SHORT-TERM MARKET UPS AND DOWNS can be very unnerving, even if your goals are far in the future. So it’s not surprising two recent surveys have found that many investors aren’t enthusiastic about investing in today’s markets. In February 2016, the Manulife Investor Sentiment Index fell to its lowest level since the financial crisis in 2008. That same month, CIBC World Markets reported that Canadians were holding $75 billion in cash, instead of in investments better suited to longer-term goals.

It can be difficult to stay the course when markets are volatile. However, keeping your money inactive and out of the markets may actually mean missing opportunities that could help you meet your investment objectives. Cash has a hard time keeping up with inflation, let alone building value over time. And, historically, the moments when investors were most pessimistic about the markets have been among the best times to invest because they have often been followed by market upswings, as demonstrated in the graph on the next page.

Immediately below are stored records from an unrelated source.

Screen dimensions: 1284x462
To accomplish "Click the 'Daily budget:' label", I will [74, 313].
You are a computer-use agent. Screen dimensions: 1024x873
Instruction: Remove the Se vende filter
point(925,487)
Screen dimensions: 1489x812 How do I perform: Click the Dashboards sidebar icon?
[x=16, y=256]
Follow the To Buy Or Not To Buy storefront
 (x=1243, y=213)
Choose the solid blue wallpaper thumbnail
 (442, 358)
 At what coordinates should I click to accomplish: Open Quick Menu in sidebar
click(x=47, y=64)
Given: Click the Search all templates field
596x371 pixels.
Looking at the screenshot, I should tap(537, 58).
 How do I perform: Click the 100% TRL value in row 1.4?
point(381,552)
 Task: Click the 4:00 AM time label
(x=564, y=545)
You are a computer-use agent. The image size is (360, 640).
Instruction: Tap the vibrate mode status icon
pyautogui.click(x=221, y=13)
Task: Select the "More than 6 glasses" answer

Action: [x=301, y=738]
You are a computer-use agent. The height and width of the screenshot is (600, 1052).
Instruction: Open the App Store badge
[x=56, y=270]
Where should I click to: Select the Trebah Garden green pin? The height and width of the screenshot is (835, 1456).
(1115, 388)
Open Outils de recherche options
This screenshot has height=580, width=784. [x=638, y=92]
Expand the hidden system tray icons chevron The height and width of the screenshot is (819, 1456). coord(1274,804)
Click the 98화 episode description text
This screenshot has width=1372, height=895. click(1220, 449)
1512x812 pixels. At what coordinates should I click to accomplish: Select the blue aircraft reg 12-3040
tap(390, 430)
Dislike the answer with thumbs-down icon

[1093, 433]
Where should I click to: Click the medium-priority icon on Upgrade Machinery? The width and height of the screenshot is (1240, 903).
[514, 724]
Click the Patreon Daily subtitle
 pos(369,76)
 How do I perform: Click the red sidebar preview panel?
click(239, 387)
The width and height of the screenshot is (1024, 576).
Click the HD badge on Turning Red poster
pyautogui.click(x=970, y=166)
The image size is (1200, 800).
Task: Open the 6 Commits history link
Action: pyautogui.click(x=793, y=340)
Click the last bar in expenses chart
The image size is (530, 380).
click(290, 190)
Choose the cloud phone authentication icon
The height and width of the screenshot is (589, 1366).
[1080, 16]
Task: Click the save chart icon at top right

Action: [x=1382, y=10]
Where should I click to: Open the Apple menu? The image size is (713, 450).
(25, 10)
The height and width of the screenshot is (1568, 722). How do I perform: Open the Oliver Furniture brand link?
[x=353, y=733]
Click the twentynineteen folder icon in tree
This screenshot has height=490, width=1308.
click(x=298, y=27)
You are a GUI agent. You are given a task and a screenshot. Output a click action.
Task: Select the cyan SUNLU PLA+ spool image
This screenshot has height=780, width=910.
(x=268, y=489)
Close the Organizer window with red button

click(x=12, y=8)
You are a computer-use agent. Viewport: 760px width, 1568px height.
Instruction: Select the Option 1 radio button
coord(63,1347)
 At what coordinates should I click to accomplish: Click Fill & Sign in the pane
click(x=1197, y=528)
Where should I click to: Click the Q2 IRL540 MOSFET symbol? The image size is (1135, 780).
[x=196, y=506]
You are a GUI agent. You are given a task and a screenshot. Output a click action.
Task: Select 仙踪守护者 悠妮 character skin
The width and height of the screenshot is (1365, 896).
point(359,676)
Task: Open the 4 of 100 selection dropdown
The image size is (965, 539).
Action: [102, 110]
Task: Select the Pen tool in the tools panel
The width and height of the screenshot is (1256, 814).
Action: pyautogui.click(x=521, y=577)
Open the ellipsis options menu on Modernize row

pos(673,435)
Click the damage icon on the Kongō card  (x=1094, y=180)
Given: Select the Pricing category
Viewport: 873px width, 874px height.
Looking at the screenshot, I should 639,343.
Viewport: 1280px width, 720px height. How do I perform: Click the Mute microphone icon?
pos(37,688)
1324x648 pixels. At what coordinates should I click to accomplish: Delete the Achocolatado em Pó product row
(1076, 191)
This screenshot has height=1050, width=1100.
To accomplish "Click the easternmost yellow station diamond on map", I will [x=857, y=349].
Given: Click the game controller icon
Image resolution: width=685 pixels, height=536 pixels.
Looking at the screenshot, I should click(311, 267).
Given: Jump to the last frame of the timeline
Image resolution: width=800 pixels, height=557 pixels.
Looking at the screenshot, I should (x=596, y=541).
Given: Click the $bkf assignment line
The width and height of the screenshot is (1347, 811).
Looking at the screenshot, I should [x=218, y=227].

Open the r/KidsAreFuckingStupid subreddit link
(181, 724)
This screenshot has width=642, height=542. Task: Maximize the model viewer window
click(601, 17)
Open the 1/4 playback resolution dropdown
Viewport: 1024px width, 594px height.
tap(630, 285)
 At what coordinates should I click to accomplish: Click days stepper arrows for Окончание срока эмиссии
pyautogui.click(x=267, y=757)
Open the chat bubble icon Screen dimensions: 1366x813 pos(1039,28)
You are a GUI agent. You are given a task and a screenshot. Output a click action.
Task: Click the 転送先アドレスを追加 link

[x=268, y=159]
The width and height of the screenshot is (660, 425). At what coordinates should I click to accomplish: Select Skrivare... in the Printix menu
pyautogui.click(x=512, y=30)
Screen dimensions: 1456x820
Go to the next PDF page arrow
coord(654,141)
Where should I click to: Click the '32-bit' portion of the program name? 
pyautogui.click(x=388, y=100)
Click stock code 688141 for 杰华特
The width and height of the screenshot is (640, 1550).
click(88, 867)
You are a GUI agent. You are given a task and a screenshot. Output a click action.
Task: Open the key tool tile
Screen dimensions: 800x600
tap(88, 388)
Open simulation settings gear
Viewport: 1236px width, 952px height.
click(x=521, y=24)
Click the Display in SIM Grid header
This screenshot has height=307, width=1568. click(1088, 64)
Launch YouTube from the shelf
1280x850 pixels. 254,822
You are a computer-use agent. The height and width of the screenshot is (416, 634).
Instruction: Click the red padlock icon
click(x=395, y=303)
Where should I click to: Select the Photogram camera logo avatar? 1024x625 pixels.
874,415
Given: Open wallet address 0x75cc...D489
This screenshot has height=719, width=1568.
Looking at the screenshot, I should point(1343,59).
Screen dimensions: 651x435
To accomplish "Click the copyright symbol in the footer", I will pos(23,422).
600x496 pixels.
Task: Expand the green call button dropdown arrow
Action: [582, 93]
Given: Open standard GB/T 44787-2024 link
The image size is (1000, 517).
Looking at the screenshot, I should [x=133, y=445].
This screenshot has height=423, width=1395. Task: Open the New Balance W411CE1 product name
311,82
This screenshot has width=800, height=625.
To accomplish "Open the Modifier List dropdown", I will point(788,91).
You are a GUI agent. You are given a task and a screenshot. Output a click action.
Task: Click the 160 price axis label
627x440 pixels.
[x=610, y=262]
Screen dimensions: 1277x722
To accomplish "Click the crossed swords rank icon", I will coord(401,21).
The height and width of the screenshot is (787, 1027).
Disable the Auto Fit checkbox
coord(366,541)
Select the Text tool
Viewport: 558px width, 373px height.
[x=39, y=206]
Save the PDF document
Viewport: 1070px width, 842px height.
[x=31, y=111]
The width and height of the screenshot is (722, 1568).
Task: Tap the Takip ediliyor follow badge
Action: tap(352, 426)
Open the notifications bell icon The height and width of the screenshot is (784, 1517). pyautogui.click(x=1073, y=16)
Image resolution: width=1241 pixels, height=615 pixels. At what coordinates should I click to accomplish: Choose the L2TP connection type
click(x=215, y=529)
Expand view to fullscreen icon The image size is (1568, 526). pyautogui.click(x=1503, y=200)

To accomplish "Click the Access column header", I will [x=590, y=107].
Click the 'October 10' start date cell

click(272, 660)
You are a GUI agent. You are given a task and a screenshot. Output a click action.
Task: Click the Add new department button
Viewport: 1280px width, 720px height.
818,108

Investment choices have broadened over the past decade, giving you and your advisor more flexibility to build a portfolio with growth potential that remains safely within your tolerance for risk.

Here are three strategies to consider.

1. Diversify to help soften the ups and downs Owning investments that tend to rise and fall at different times can help smooth out your returns. The traditional way to diversify has been to mix stocks and bonds in a balanced fund — and that can still be an effective approach for some investors.

In addition, alternative investments are becoming more accessible to investors; diversifying into hedge funds, private equity, real estate, infrastructure, farm and timber lands, and commodities can offer additional levels of risk management. Investors also have the opportunity to benefit from sophisticated strategies used by institutional investors (such as pension plans) — for example, funds that target absolute returns to help control volatility.

2. Use guarantees to help put a floor on losses In times of volatility, investors often flock to guaranteed products such as bank-offered guaranteed investment certificates. However, there are other guaranteed options with greater growth potential — something that’s especially important in the current environment of historically low interest rates.

Segregated fund contracts are a popular choice because they come with a wide variety of underlying investments. Their maturity guarantee and death benefit guarantee offer a guaranteed payment after a contract has been held for a set term and on death, no matter what happens in the markets. They can also offer estate planning benefits and potential creditor protection.

3. Get back into the markets gradually While it is a good idea to deploy excess cash relatively quickly, you don’t have to invest everything at once. It may be easier to commit to investing smaller amounts on a regular basis. There’s another reason to take the “gradual” approach of a regular investment plan: it enables you to benefit from dollar cost averaging. Essentially, the fixed sums you invest will buy more units when prices are low and fewer units when prices are high, effectively lowering your average cost. When your average cost is lower, your returns (measured against that average cost) are higher.

Stay focused on your destination

If you were a pilot flying through turbulence, you’d likely make modest adjustments to your altitude to reach less stormy skies. You wouldn’t head outside at 30,000 feet to change the wings on the plane. The same principle applies when investing. Your portfolio may need minor tweaks to keep you comfortable when markets are volatile, but radical changes (for example, holding too much of your portfolio in cash) could seriously affect your chances of reaching your destination.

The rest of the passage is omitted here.